La Bête du Gévaudan reste l'une des énigmes les plus fascinantes de l'histoire française du XVIIIe siècle. Entre 1764 et 1767, cette créature mystérieuse a terrorisé les campagnes du Gévaudan, faisant une centaine de victimes humaines.
Le Gévaudan, région rurale du Languedoc correspondant aujourd'hui à la Lozère et une partie de la Haute-Loire, était une zone isolée et pauvre sous le règne de Louis XV. Les habitants, principalement bergers et paysans, vivaient dans la précarité, avec une forte dépendance au bétail et une faible alphabétisation.
Les attaques débutent en juin 1764 près de Saint-Étienne-de-Lugdarès, dans le nord-ouest du Vivarais. Une jeune vachère est agressée, suivie de la mort de Jeanne Boulet aux Hubacs, première victime officielle. La région, marquée par des forêts denses comme Mercoire et des plateaux comme la Margeride, offrait un terrain idéal à un prédateur.
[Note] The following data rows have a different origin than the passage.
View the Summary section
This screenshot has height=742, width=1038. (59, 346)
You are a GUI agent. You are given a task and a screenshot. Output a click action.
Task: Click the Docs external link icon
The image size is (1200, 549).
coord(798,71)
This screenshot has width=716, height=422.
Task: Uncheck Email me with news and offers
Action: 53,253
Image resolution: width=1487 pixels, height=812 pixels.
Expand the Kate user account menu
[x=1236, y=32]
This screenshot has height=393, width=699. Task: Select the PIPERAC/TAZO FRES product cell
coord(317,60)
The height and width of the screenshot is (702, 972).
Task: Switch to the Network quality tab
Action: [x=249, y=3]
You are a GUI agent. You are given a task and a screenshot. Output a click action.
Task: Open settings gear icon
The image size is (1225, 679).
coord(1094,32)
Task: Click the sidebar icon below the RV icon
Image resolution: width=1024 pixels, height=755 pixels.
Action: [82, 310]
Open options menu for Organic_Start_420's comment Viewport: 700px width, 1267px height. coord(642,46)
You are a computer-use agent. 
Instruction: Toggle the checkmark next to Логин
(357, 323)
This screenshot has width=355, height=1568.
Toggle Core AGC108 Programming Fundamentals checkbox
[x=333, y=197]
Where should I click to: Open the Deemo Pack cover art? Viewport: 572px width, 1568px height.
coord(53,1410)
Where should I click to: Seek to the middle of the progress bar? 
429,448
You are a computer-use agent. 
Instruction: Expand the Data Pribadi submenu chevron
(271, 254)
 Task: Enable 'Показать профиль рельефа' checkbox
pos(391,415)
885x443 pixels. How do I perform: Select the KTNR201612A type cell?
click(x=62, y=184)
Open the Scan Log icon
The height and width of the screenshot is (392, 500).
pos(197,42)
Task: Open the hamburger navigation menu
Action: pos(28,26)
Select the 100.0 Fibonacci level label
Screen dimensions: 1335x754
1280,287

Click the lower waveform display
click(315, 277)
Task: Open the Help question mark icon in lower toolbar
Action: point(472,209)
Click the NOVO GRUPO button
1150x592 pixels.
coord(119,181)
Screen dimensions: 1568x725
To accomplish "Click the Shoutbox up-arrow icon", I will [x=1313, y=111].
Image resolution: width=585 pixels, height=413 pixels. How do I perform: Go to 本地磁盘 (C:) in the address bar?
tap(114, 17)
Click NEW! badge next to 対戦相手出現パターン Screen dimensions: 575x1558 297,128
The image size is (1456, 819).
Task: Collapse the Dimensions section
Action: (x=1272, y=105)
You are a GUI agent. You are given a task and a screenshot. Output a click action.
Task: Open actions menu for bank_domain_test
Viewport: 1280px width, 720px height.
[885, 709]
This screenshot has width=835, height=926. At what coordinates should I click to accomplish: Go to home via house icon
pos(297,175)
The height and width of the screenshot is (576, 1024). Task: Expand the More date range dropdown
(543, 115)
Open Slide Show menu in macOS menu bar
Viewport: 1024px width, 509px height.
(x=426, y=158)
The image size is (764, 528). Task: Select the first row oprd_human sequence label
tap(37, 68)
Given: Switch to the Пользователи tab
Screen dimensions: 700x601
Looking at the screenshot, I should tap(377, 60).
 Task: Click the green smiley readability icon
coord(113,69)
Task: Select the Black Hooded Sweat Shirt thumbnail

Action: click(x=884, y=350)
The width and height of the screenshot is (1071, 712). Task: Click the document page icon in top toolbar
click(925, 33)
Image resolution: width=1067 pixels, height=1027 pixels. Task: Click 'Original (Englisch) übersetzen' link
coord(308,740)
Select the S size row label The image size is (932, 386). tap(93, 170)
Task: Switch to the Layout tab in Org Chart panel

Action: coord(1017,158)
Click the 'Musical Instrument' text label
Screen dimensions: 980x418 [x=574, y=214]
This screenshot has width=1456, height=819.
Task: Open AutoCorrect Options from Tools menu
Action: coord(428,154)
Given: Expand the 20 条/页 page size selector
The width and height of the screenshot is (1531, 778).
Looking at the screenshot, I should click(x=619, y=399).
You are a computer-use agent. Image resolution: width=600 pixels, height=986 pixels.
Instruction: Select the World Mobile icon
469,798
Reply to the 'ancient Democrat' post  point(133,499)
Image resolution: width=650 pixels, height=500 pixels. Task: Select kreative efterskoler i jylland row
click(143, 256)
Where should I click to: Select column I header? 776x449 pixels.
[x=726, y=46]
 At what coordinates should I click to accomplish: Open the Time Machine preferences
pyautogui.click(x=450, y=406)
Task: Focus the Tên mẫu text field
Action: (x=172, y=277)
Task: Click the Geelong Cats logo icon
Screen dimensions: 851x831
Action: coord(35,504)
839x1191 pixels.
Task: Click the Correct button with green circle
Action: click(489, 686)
À l'époque, les loups étaient courants en France, causant déjà des ravages, mais cette "Bête" se distinguait par sa taille exceptionnelle, décrite comme un loup géant avec une gueule large, des crocs proéminents et une fourrure rousse. Les rumeurs amplifiées par les gazettes locales et nationales propageaient la panique, transformant un fait divers en affaire d'État.
Les premières attaques se concentrent dans la vallée de l'Allier : le 8 août 1764, une fille de 14 ans est tuée au Mas Méjean. Les victimes sont majoritairement des enfants et femmes gardiens de troupeaux, isolés dans les champs.
La Bête remonte vers le nord de la Lozère, autour d'Aumont-Aubrac, Saint-Chély-d'Apcher et Le Malzieu-Ville, puis au Mont Mouchet, aux confins du Cantal, de la Lozère et de la Haute-Loire. Entre juillet 1764 et juin 1767, on recense une centaine de morts dévorés et de blessés graves, attestés par les registres paroissiaux de Mende, du Puy et d'Aurillac.
En septembre 1764, Louis XV envoie le capitaine Duhamel avec 57 dragons pour des battues massives, mobilisant jusqu'à 30.000 paysans en février 1765. Les Denneval, louvetiers normands, échouent ensuite. En juin 1765, François Antoine, porte-arquebuse du roi, abat un grand loup gris aux Chazes le 20 septembre, présenté comme la Bête, mais les attaques reprennent.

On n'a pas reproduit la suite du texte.